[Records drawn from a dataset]

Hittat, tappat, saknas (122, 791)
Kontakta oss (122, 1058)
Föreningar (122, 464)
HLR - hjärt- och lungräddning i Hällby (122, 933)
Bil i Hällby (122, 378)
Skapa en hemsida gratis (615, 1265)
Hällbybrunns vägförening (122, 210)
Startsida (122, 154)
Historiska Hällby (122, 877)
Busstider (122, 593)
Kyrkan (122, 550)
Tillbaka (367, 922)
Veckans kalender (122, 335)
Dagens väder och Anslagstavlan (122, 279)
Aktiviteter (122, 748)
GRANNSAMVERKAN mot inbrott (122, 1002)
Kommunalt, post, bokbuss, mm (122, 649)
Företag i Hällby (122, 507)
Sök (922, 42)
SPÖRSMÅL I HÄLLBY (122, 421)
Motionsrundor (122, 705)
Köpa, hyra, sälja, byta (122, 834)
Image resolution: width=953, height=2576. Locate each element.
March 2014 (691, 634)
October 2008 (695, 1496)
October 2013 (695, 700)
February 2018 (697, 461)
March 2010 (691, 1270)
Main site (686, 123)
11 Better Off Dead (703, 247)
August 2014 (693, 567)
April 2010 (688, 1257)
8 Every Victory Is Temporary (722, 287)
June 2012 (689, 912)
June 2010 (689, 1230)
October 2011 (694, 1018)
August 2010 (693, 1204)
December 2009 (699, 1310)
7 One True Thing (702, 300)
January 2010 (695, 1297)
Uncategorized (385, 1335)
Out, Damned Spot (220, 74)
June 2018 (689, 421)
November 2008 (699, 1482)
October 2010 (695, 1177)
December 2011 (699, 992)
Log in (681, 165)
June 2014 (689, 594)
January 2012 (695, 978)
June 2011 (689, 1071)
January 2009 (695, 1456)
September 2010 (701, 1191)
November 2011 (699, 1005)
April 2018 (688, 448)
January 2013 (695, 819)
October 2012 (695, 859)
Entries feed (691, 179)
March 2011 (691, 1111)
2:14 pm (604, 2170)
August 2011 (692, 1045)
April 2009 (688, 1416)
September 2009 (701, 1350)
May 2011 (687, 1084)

(Assignment):
Write out the records above exactly, from the opening line to the line with "Main site (686, 123)", including both, with nothing added.

(Written answer):
Hittat, tappat, saknas (122, 791)
Kontakta oss (122, 1058)
Föreningar (122, 464)
HLR - hjärt- och lungräddning i Hällby (122, 933)
Bil i Hällby (122, 378)
Skapa en hemsida gratis (615, 1265)
Hällbybrunns vägförening (122, 210)
Startsida (122, 154)
Historiska Hällby (122, 877)
Busstider (122, 593)
Kyrkan (122, 550)
Tillbaka (367, 922)
Veckans kalender (122, 335)
Dagens väder och Anslagstavlan (122, 279)
Aktiviteter (122, 748)
GRANNSAMVERKAN mot inbrott (122, 1002)
Kommunalt, post, bokbuss, mm (122, 649)
Företag i Hällby (122, 507)
Sök (922, 42)
SPÖRSMÅL I HÄLLBY (122, 421)
Motionsrundor (122, 705)
Köpa, hyra, sälja, byta (122, 834)
Image resolution: width=953, height=2576. Locate each element.
March 2014 (691, 634)
October 2008 (695, 1496)
October 2013 (695, 700)
February 2018 (697, 461)
March 2010 (691, 1270)
Main site (686, 123)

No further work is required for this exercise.